All of these thoughts and this history went through my mind this morning as I observed the drivers on Interstate 170 carelessly, and inattentively, putting the lives of me and other drivers at risk 

I witnessed: Drivers in the right lane who speed up so they won’t have to allow cars to merge. Drivers who change lanes without using an indicator light and then throw on their brakes because they’ve misjudged the traffic flow. Drivers who come to a dead stop in the middle of the highway because they have waited too long to move into the exit lane they need. And drivers who cut off others who drive too close or too fast.

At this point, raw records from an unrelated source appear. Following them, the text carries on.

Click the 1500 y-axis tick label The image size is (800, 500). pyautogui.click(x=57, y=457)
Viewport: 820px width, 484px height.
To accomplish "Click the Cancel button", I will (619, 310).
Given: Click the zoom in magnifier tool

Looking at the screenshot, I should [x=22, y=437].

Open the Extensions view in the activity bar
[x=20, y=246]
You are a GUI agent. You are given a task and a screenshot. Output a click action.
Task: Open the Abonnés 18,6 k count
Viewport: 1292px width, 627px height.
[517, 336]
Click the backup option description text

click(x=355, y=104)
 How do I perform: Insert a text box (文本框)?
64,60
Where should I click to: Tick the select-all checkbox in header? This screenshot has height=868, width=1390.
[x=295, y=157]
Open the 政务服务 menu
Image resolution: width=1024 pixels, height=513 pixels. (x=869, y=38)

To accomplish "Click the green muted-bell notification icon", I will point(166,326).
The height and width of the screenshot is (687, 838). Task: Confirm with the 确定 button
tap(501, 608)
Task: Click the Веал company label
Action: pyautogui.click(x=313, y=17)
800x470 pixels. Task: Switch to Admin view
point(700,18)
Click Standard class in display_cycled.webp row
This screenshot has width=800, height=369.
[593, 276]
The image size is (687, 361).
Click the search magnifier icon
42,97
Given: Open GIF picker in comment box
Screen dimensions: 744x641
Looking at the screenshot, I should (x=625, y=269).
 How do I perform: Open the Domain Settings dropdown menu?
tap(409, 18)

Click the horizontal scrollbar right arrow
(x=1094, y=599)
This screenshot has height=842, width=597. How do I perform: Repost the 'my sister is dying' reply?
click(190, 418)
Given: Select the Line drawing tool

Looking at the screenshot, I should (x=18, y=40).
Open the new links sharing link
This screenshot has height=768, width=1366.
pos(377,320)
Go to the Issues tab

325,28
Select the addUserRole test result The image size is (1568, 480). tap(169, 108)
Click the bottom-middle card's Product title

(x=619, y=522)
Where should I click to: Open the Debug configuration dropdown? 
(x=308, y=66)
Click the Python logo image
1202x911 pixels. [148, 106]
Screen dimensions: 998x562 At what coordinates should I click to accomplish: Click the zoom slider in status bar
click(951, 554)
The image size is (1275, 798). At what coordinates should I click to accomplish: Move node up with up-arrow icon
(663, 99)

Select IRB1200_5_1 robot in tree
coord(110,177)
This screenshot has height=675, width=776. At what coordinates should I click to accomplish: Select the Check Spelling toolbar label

When you do something careless or unexpected on the highway, this is what you assume: You assume that the driver behind you didn’t just receive a distressing phone call from a sick relative. You assume that the driver doesn’t have a teenager in the car stressing out over a difficult teacher. You assume that the driver isn’t holding a cup of hot coffee. You assume the brakes on the driver’s car are working as they should. In essence, you assume that the driver is not in any way distracted and that his or her car is in great working shape. These are huge assumptions to make.

When my kids were old enough to start noticing how I drove, I became an even more attentive driver. I explained why I did things, took responsibility for bad driving decisions and talked about why courtesy is the first rule of the road, or at least it should be. If you make every driving decision with courtesy in mind, I told them, safety will follow naturally. If you see the human lives inside the cars around you rather than just the cars, you will always make the courteous, safe decision.

Both of my children are now driving themselves everywhere. I can only hope and pray that my words and actions affected them as much as my daughter’s growing life in those early months of pregnancy affected me.